Configuring Traefik for Pi-hole (not in Docker)

Notes & Warnings

  • This is an unsupported configuration created by the community
  • This describes on how to use traefik on a (possibly remote) machine to serve pi-hole via https and a different domain, not how to to this in docker (via docker-compose).

Basic requirements

  1. Have a traefik server running anywhere where it can access port 80 of the pihole server. Technically it can run in a docker container though.
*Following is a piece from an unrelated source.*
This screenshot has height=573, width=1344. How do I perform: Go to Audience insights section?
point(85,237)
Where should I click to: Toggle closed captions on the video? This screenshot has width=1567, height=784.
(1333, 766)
For LetsEncrypt to work traefik must be reachable on port 80 and 443 from the internet and have the domain.tld pointed at its external address.
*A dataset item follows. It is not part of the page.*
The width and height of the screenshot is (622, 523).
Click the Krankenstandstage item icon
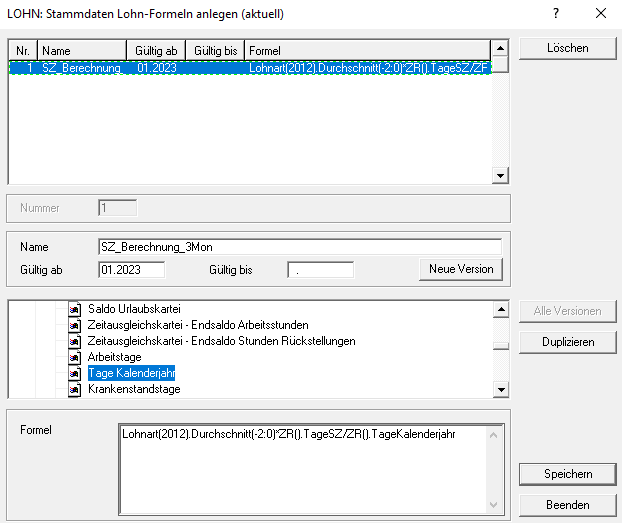pos(74,389)
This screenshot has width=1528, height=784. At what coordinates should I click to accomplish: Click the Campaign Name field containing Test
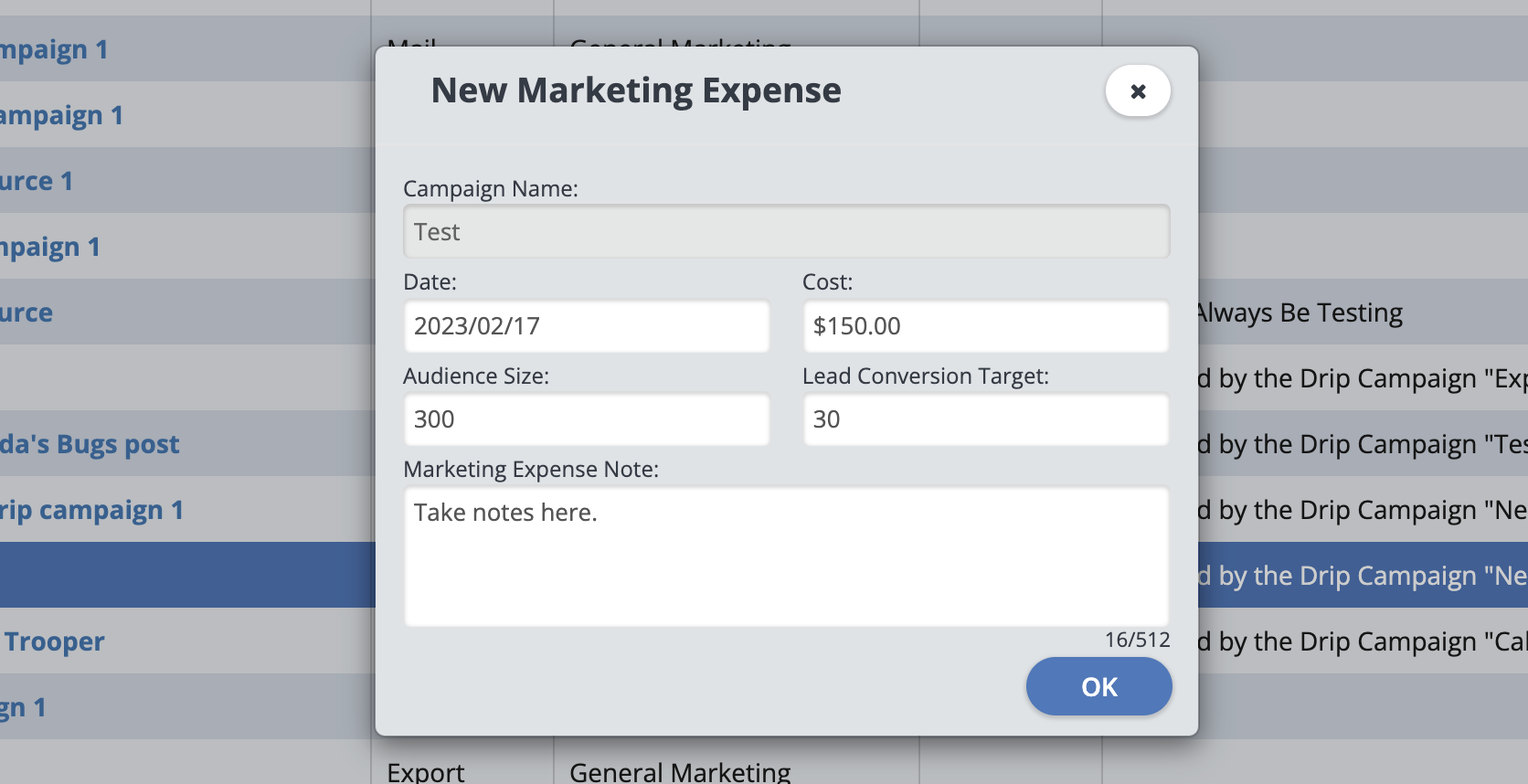[786, 232]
  2. The following traefik config (traefik.toml)

    debug = false
    checkNewVersion = true
    logLevel = "INFO"
    defaultEntryPoints = ["https","http"]
    
    [entryPoints]
      [entryPoints.http]
        address = ":80"
        [entryPoints.http.redirect]
          entryPoint = "https"
      [entryPoints.https]
        address = ":443"
        [entryPoints.https.tls]
          # Optional Security Settings
    [retry]
    
    [docker]
      endpoint = "unix:///var/run/docker.sock"
      domain = "domain.tld"
      watch = true
      exposedbydefault = false
    
    [acme]
      email = "emailForLetsEncryptACME"
      storage = "acme.json"
      storageFile = "/etc/traefik/acme/acme.json"
      entryPoint = "https"
      OnHostRule = true
      [acme.tlsChallenge]
      [[acme.domains]]
        main = "pihole.domain.tld"
    
    [file]
      watch = true
    
    [backends]
      [backends.pihole]
        [backends.pihole.servers.server1]
        url = "http://IP-Of-Pihole:80"
    
    [frontends]
      [frontends.pihole]
      backend = "pihole"
      passHostHeader = true
        [frontends.pihole.headers]
        STSSeconds = 31536000
        [frontends.pihole.routes.route1]
        rule = "Host:pihole.domain.tld"
    

  3. Edit your /etc/lighthttpd/external.conf to

    $SERVER["socket"] == ":80" {
      # Ensure the Pi-hole Block Page knows that this is not a blocked domain
      setenv.add-environment = ("fqdn" => "true")
    
    
      $HTTP["host"] =~ "^pi\.hole" {
          url.redirect = ("^/(.*)" => "https://pihole.domain.tld/$1")
      }
    }
    

  4. Restart pi-holes lighthttpd and traefik, then you should be able to access your pihole via https://pihole.domain.tld/